Compute Viterbi Decode in parallel on minibatch

kmkurn / pytorch-crf

(Linear-chain) Conditional random field in PyTorch.

https://pytorch-crf.readthedocs.io

MIT License

938 stars 151 forks source link

Compute Viterbi Decode in parallel on minibatch #16

Closed JeppeHallgren closed 6 years ago

JeppeHallgren commented 6 years ago

Currently each sample in the minibatch is processed serially in viterbi_decode. The below change removes the for-loop and instead computes the best paths for all the samples at once.

For my specific use case (minibatch_size = 50, num_tags = 85, avg sequence length = 1000), this gave a 3x speed-up when executed on a GPU.

Tests and linters pass.

coveralls commented 6 years ago

Coverage remained the same at 100.0% when pulling 9c57104ced2658db6757da49908ceb788050b38d on JeppeHallgren:feature/batched-viterbi-decode into 839299625cd2fdae4a9b3d6aa87c230010f7961e on kmkurn:master.

kmkurn commented 6 years ago

Hi, thank you so much for this!

This looks really great, but I can't accept it without tests. Can you please add tests to check if the result from a batched Viterbi decoding is exactly the same as the non-batched one? Also, just to confirm, the 3x speed up was compared to the non-batched version and both versions were run on a GPU, right?

JeppeHallgren commented 6 years ago

@kmkurn cool - yes, the output of the batched version should be exactly the same as the un-batched. If we get a good way of manually setting the internal parameters ( #18 :) ), so the model is not randomly initialized, I can add a test that checks that the output of viterbi decode didn't change before and after this PR.

Yes, the speedup was compared to the unbatched version and both cases were run on a GPU.

kmkurn commented 6 years ago

Great! Anyway, I think you can test by simulating a non-batched version via a loop and running the batched version, and then check if the two results are equal. That shouldn't require setting the internal parameters.

Yes, the speedup was compared to the unbatched version and both cases were run on a GPU.

Awesome!

JeppeHallgren commented 6 years ago

test by simulating a non-batched version via a loop and running the batched version, and then check if the two results are equal.

@kmkurn I did this on my local machine and it seems to work.

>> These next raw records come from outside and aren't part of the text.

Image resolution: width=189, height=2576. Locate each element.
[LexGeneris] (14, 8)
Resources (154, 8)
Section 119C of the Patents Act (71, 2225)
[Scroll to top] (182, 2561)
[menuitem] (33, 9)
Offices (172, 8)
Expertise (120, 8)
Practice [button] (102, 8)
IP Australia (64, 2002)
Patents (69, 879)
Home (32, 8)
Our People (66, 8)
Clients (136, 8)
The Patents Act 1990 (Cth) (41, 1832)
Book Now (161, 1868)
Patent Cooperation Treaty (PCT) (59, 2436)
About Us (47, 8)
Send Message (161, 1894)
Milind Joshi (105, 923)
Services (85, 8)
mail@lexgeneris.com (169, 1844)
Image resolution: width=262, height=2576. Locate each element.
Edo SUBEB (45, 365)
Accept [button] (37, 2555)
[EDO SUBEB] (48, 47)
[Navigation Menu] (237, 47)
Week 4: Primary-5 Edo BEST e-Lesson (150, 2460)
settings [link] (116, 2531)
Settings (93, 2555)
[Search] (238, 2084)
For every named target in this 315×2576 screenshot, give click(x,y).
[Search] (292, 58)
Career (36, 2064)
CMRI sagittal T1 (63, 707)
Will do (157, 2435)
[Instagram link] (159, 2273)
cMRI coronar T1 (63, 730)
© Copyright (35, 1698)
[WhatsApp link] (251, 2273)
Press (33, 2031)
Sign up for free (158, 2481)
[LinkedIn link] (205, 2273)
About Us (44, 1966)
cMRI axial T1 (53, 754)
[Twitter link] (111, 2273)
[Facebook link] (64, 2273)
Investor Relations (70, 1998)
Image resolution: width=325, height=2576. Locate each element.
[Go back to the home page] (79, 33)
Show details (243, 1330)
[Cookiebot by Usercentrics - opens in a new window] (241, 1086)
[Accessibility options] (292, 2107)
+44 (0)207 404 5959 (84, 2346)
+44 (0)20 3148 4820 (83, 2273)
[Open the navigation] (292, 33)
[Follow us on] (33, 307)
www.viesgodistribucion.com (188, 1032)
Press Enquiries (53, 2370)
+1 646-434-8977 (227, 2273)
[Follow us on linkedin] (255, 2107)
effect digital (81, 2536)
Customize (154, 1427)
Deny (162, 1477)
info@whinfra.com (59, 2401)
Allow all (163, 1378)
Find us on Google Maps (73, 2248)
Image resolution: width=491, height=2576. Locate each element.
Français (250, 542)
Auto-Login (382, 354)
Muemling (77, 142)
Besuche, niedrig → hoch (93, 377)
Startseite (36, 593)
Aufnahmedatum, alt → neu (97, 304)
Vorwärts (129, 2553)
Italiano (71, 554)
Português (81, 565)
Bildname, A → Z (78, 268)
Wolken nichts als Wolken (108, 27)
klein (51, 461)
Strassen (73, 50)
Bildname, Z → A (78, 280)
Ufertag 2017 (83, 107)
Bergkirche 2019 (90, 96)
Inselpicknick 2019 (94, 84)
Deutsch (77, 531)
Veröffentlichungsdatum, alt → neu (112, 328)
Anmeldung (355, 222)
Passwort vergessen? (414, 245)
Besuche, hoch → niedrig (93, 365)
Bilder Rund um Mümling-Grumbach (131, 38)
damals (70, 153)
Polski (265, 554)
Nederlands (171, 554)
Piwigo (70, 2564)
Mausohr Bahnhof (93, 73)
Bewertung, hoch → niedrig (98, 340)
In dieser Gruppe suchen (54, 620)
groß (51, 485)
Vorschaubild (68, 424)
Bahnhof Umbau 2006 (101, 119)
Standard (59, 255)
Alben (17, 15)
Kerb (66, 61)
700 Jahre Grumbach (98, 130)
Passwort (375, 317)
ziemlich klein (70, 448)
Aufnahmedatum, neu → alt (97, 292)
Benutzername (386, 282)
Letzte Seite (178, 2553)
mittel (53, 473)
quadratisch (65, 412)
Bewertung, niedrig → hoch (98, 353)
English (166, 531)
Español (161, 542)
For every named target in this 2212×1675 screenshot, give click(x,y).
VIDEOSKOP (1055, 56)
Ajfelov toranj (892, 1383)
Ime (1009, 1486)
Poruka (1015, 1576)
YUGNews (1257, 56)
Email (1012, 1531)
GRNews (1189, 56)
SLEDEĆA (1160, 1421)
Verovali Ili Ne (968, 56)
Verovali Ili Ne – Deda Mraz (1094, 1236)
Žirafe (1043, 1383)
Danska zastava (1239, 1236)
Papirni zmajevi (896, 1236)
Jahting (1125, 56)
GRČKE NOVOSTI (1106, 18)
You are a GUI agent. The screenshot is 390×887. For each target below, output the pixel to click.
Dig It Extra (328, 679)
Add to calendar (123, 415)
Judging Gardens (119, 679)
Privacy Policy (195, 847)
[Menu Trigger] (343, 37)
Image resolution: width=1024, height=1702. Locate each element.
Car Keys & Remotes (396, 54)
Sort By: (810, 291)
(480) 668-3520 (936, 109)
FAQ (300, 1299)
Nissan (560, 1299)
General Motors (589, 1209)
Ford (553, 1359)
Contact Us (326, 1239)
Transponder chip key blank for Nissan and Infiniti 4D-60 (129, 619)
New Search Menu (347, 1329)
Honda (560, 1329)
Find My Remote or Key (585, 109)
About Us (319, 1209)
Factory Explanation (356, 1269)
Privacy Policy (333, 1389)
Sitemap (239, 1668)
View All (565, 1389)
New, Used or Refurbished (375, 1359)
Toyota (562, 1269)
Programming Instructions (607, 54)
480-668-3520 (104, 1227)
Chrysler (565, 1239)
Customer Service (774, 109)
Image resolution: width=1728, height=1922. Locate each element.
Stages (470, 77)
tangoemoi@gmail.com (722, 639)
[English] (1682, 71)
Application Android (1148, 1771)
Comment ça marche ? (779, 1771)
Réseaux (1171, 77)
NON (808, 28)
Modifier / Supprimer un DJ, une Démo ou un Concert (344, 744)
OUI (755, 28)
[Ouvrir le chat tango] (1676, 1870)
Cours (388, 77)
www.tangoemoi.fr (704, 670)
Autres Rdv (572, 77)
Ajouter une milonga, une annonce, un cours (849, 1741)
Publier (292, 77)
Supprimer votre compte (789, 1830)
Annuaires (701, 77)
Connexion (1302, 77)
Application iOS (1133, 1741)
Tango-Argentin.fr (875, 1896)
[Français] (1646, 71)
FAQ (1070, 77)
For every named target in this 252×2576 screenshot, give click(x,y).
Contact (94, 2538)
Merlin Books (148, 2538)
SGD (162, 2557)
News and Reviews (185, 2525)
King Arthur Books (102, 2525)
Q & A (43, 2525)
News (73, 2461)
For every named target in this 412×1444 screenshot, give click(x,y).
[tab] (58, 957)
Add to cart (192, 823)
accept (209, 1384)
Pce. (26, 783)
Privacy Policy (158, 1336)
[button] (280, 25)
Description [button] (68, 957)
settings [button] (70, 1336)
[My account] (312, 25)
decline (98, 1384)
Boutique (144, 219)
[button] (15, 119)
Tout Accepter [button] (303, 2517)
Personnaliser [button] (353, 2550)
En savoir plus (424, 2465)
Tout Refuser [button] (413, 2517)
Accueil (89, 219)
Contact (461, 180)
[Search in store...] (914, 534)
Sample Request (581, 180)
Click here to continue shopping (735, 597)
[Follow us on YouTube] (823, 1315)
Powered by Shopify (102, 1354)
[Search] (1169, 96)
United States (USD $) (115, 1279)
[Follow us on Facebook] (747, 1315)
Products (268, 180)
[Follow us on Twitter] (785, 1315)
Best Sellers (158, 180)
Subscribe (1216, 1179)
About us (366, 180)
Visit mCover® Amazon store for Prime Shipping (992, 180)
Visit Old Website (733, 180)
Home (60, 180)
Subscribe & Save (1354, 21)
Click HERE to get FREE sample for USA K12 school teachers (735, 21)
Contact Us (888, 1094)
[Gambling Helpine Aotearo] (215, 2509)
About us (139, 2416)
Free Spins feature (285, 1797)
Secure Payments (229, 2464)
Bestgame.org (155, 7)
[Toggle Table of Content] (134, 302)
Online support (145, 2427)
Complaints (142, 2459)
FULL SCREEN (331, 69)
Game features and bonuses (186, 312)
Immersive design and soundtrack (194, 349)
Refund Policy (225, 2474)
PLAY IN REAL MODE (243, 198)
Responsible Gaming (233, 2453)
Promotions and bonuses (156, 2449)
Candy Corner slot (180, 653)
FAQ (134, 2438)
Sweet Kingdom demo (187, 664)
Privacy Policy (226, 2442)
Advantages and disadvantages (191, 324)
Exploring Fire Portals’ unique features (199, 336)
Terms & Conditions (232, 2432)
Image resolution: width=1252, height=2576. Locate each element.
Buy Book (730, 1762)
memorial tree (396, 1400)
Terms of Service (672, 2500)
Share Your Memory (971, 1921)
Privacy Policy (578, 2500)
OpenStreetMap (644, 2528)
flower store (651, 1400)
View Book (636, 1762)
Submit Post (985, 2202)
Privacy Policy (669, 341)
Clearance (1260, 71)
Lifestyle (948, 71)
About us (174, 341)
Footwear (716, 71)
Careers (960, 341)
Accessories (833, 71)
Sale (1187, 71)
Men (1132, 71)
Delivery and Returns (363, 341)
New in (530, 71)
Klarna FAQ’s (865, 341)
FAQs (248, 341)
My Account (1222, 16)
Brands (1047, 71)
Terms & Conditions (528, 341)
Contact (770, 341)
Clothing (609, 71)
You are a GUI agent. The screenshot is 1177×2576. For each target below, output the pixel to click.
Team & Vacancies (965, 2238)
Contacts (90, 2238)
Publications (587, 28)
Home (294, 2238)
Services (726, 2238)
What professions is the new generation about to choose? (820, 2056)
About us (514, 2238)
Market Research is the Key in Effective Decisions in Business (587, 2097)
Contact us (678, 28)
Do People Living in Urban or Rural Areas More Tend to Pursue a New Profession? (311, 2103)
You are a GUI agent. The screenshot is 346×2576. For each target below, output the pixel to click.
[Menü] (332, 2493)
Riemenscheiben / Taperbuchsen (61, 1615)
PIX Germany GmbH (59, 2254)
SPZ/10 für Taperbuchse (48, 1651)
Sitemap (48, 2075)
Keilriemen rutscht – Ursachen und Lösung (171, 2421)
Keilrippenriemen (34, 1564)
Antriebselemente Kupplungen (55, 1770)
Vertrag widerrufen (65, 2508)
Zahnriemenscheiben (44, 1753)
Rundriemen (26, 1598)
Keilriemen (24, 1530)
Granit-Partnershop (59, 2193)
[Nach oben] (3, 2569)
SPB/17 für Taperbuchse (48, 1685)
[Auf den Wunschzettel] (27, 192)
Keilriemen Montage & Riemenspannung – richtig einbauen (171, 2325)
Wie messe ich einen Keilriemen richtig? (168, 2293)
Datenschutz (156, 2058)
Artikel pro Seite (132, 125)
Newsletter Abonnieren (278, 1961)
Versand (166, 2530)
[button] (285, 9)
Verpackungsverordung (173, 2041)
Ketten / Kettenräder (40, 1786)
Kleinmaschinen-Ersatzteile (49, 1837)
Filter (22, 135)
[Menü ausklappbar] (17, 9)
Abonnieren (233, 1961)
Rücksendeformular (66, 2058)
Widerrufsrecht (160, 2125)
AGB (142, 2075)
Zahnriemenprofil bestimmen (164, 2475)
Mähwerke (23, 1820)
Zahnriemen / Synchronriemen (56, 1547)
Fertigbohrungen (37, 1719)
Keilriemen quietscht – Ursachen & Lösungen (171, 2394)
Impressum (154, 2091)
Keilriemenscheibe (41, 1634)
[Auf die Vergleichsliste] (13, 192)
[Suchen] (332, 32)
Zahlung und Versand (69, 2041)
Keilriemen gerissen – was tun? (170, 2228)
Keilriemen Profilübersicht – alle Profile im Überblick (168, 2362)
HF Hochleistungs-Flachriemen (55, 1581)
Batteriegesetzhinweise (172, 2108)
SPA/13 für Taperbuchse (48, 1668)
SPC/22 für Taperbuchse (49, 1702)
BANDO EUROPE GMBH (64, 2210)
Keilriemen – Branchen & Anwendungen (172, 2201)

I can't do this in a test though since the old non-batched version no longer exist after the above change?

kmkurn commented 6 years ago

What I meant is something like

from torchcrf import CRF
import torch

batch_size, seq_len, num_tags = 2, 3, 4
crf = CRF(num_tags)
emissions = torch.randn(batch_size, seq_len, num_tags)
mask = torch.ByteTensor([[1, 1, 1], [1, 1, 0]])

# non-batched
non_batched = []
for emissions_, mask_ in zip(emissions, mask):
    # shape: (1, seq_len, num_tags)
    emissions_ = emissions_.unsqueeze(0)
    # shape: (1, seq_len, num_tags)
    mask_ = mask_.unsqueeze(0)

    result = crf.decode(emissions_, mask=mask_)
    assert len(result) == 1
    non_batched.append(result[0])

# batched
batched = crf.decode(emissions, mask=mask)

assert non_batched == batched

I probably messed up the dimension order but you get the idea.

JeppeHallgren commented 6 years ago

@kmkurn I fixed the dimensions order and added the test.

JeppeHallgren commented 6 years ago

@kmkurn let me know if you want other changes here

JeppeHallgren commented 6 years ago

@kmkurn All your comments should have been fixed in the latest commit.